A study by the University of Sydney examines how people engage with smart street furniture such as benches, bus stops and kiosks – increasingly common features of streetscapes across the world.
Dr Justine Humphry, a Senior Lecturer in Digital Cultures in the Department of Media and Communications at the University of Sydney, co-led the Smart Publics research project examining the emergence of smart street furniture. The final report focused on two case studies: BT InLink kiosks and Strawberry Energy smart benches, commonly found in the UK.
Smart benches and kiosks help meet the connectivity needs of young people and those sleeping rough who face long-term barriers to digital access. The InLink kiosks feature a free VOIP service allowing users to call any number in the UK.
“For the people who didn’t have a mobile phone, that was a critical feature,” says Humphry. “The Wi-Fi and USB charging was also critical for those groups who had chronic credit shortages or lacked regular internet access or large data packages.”
Humphry and her team found many people were unaware of the functionality of smart street furniture. “For the vast majority of people going about their daily business, they recognised these devices as advertising billboards or benches,” says Humphry.
However, some groups – particularly homeless people, students and gig workers – made frequent use of the smart furniture. “These are all groups that have much higher digital connectivity barriers in general,” says Humphry. “Sometimes they were short term barriers in the case of gig workers, who might need to charge their phone on the go.”
Smart street furniture in Australia
Australia has taken “a cautious approach” to the adoption of smart street furniture, says Humphry.

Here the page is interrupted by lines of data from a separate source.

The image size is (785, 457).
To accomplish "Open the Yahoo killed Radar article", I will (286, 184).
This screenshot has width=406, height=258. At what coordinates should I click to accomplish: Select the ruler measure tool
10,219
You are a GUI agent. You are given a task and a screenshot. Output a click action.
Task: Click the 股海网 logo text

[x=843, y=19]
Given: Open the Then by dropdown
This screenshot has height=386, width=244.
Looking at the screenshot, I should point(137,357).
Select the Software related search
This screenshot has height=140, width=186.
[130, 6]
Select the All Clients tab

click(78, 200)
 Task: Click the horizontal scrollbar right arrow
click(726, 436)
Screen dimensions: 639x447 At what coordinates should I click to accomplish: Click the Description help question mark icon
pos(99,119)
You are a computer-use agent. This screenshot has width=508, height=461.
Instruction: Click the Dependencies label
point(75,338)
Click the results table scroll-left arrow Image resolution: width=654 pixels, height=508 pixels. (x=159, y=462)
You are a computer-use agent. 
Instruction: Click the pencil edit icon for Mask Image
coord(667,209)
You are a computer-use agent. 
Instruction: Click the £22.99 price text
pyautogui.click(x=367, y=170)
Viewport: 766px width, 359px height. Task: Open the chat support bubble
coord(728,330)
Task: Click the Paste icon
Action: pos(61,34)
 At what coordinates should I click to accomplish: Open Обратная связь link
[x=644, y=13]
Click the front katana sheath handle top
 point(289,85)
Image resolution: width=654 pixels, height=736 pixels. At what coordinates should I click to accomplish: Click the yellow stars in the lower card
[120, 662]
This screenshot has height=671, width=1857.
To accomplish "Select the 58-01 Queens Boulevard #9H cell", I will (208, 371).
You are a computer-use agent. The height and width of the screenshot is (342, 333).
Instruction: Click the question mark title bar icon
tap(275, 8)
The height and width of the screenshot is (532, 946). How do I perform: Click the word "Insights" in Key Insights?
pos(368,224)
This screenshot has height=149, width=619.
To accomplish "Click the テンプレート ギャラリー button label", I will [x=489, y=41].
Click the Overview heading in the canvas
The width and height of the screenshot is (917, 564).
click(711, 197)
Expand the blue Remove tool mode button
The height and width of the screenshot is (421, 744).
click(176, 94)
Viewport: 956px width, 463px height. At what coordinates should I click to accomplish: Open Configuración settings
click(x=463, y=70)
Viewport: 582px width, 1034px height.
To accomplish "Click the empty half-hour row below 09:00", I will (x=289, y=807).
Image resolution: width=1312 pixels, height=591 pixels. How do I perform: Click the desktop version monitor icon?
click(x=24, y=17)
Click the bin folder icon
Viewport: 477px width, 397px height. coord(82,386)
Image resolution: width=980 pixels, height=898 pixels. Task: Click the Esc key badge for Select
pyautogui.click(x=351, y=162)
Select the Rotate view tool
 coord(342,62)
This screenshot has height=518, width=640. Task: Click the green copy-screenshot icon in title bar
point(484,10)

Among the most successful examples are ChillOUT Hubs installed by Georges River Council in the Sydney suburbs of Kogarah, Hurstville and Mortdale. A small-scale collaboration between the council, the University of New South Wales and Street Furniture Australia, the hubs feature Wi-Fi and charging facilities.
“They are innovative in their design, and they accommodate the Australian climate and environment quite well,” says Humphry.
Local councils and communities can use the data gathered from smart street furniture to better understand the use of public spaces and make more informed decisions about how to manage them, she explains.
Humphry says some of the challenges faced by councils when embarking on smart street initiatives include establishing “data-sharing contract arrangements as well as the need to upskill council staff to manage new kinds of data capabilities and systems”.
Importantly, she says, we need to address issues around data access and protection. “There are a lot of questions about how to work with the data-generating capabilities of street furniture in the most beneficial way possible without it creating risks for local citizens.”